[docs] small fixes to the tolerances tutorial (#3860)

docs/src/tutorials/getting_started/tolerances.jl

@@ -221,7 +221,7 @@ value(x[1])
 # ## Integrality
 
 # Integrality tolerances control how the solver decides if a variable satisfies
-# an integrality of binary constraint. The tolerance is typically defined as:
+# an integrality or binary constraint. The tolerance is typically defined as:
 # ``|x - \lfloor x + 0.5 \rfloor | \le \varepsilon``, which you can read as the
 # absolute distance to the nearest integer.
 
@@ -268,15 +268,16 @@ model = Model()
 @constraint(model, x <= M * y)
 print(model)
 
-# This model has a feasible solution (to tolerances) of `(x, y) = (1, 1e-6)`.

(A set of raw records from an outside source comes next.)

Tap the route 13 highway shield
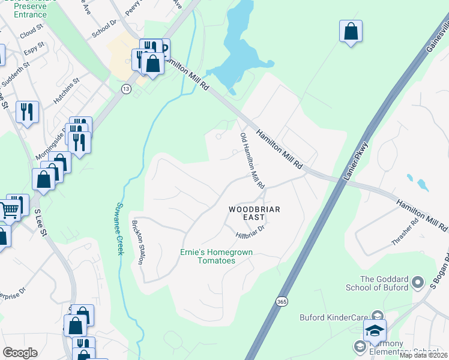click(x=125, y=89)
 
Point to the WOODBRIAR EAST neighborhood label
click(x=255, y=214)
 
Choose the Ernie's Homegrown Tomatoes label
click(x=216, y=257)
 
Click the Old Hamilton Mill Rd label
click(x=252, y=161)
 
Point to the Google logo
click(x=20, y=353)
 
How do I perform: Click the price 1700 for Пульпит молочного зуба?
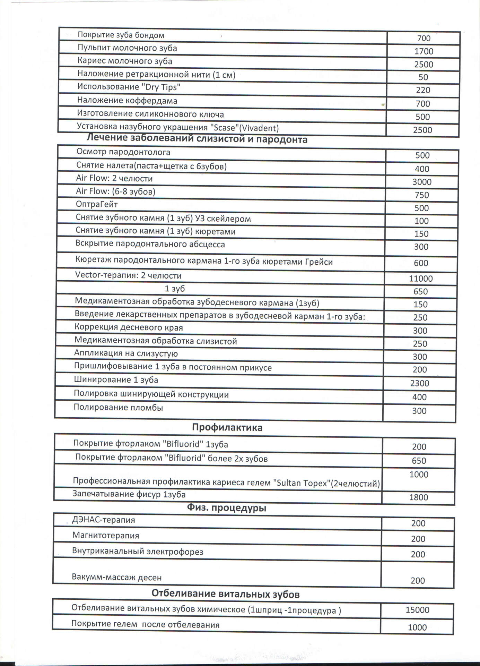[424, 51]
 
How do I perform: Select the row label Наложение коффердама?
[127, 101]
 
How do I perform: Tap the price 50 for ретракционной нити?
[423, 77]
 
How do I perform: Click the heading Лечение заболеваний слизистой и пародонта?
[197, 139]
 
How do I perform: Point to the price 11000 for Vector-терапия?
[421, 279]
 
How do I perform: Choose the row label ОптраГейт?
[97, 204]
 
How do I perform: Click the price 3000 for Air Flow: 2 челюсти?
[422, 182]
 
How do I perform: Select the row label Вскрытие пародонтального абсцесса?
[150, 244]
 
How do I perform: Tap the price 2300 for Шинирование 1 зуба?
[419, 383]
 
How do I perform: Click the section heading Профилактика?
[227, 427]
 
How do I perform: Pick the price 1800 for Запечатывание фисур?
[418, 497]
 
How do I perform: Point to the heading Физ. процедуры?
[226, 508]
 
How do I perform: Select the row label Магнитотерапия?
[106, 535]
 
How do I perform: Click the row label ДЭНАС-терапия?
[103, 520]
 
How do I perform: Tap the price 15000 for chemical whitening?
[417, 610]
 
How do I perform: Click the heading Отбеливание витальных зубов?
[225, 594]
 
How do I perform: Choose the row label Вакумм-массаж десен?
[116, 577]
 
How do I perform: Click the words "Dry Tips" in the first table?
[161, 87]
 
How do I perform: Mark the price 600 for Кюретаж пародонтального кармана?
[421, 263]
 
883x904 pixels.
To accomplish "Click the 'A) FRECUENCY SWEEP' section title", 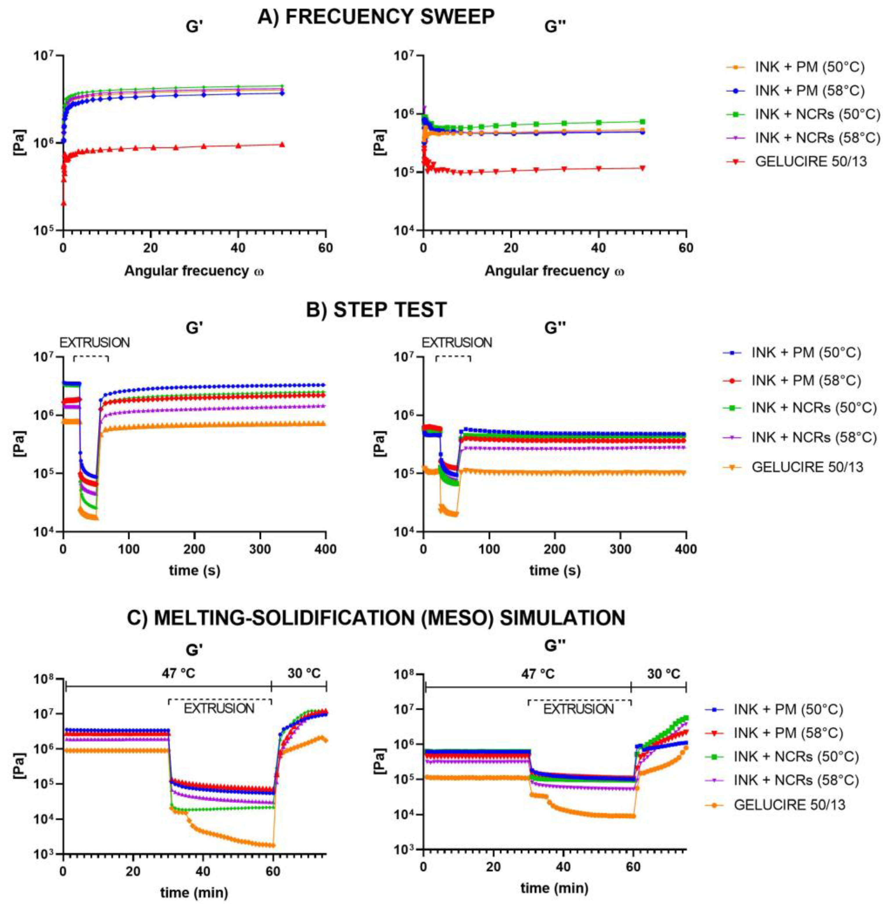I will tap(376, 17).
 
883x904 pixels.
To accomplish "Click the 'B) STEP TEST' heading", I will tap(376, 309).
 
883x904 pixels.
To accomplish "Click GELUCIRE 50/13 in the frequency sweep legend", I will tap(811, 161).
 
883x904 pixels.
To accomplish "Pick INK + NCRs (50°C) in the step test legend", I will tap(814, 408).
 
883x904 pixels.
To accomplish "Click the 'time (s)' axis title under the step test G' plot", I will tap(194, 570).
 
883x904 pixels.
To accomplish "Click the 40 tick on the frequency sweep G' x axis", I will tap(238, 248).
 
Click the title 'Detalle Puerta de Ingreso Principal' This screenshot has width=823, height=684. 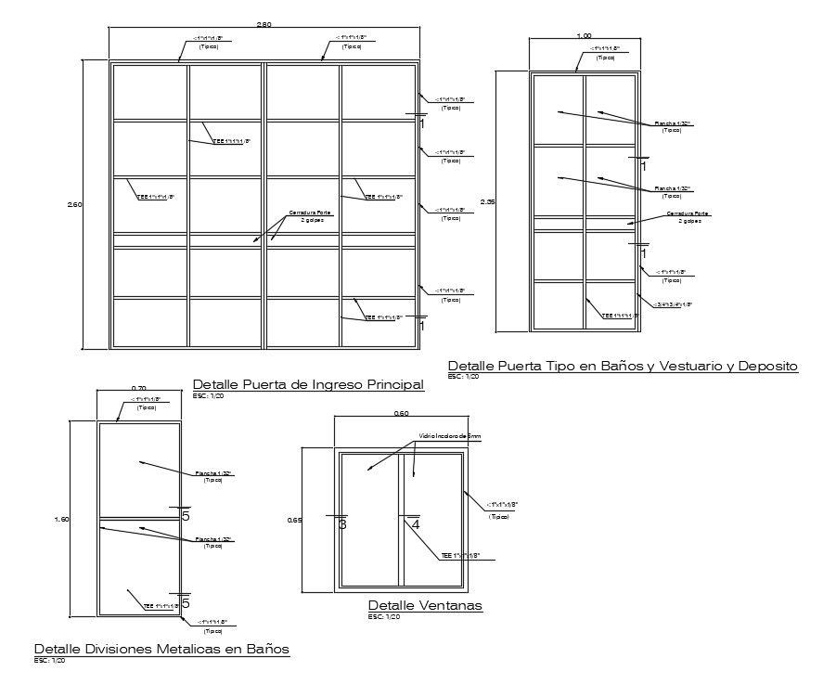[x=307, y=384]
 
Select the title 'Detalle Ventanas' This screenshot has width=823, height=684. [x=425, y=606]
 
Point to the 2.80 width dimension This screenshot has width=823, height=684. [x=264, y=24]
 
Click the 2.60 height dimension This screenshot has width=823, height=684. [x=77, y=205]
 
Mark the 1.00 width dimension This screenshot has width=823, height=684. [x=584, y=35]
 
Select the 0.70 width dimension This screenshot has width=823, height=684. [x=138, y=388]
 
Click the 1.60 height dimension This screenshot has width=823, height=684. [x=63, y=519]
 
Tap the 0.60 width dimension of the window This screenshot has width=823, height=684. [x=401, y=413]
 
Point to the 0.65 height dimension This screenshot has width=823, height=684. [x=295, y=521]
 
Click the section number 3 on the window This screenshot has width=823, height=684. [x=342, y=525]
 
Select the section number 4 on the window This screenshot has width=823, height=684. [x=415, y=525]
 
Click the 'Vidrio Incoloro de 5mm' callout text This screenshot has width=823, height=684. [x=450, y=435]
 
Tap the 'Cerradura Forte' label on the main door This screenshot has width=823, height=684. [x=309, y=213]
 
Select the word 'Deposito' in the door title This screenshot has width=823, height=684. [x=765, y=367]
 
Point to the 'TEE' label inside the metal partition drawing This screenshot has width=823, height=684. [x=160, y=606]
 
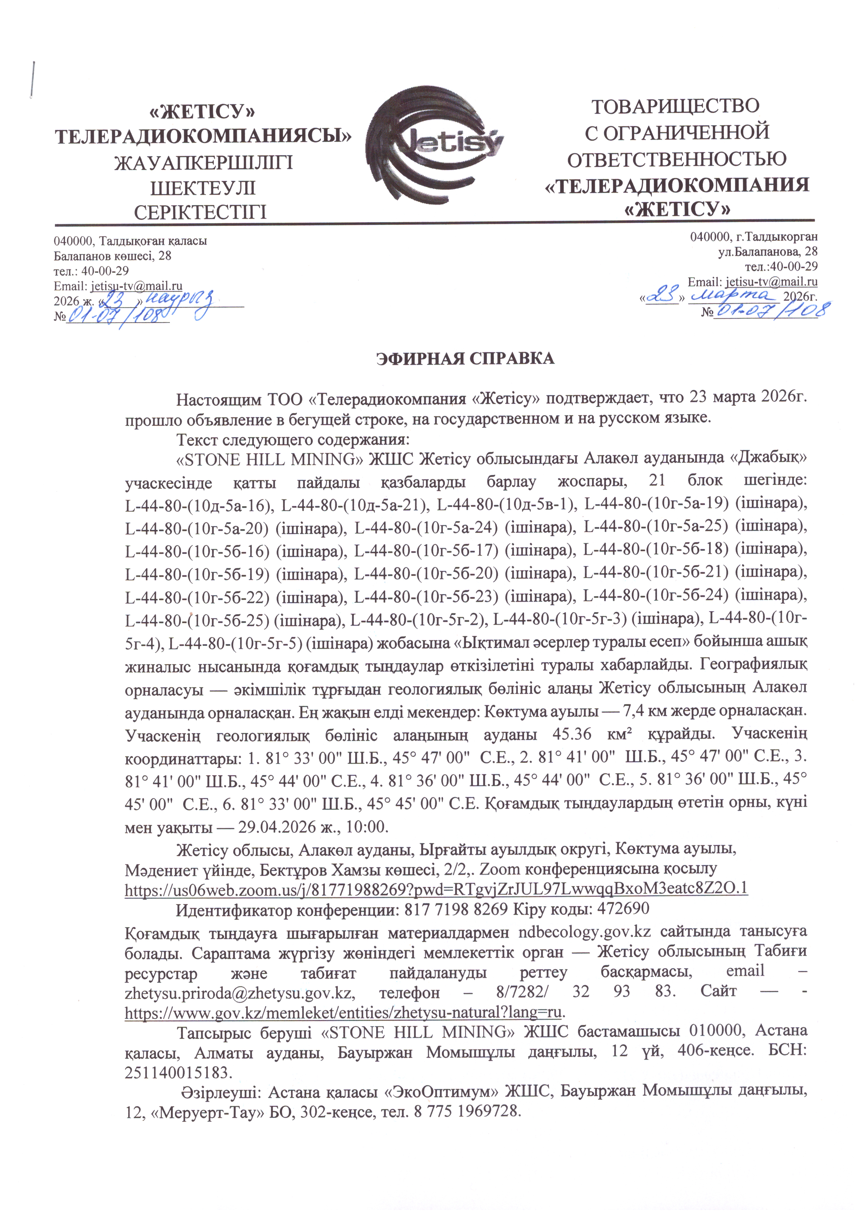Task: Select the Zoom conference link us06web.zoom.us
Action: (436, 888)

-# There can be a non-zero value of `x` even when `y` is (approximately) `0`.
+# This model has a feasible solution (to tolerances) of `(x, y) = (1, 1e-6)`;
+# there can be a non-zero value of `x` even when `y` is (approximately) `0`.
 
 primal_feasibility_report(model, Dict(x => 1.0, y => 1e-6))
 
 # ### Rounding the solution
 
-# Integrality tolerances are why JuMP does not return `Int` for `value(x)` of an
-# integer variable or `Bool` for `value(x)` of a binary variable.
+# Integrality tolerances are the reason why JuMP does not return `::Int` for
+# `value(x)` of an integer variable or `::Bool` for `value(x)` of a binary
+# variable.
 
 # In most cases, it is safe to post-process the solution using
 # `y_int = round(Int, value(y))`. However, in some cases "fixing" the
@@ -379,7 +380,7 @@ is_solved_and_feasible(model)
 
 # Numerical issues related to the feasibility tolerances most commonly arise
 # because of poor problem scaling. The next examples assume a primal feasibility
-# tolerance of 1e-8, but actual tolerances may vary from one solver to another.
+# tolerance of `1e-8`, but actual tolerances may vary from one solver to another.
 
 # ### Small magnitudes
 
@@ -391,7 +392,7 @@ model = Model()
 @constraint(model, 1e-8 * x == 1e-4)
 
 # This should have the solution that $x = 10^4$, but because the feasibility
-# tolerance of this constraint is $|10^{-4} - 10^{-8} * x| < 10^{-8}$, it
+# tolerance of this constraint is $|10^{-4} - 10^{-8} x| < 10^{-8}$, it
 # actually permits any value of `x` between 9999 and 10,001, which is a larger
 # range of feasible values than you might have expected.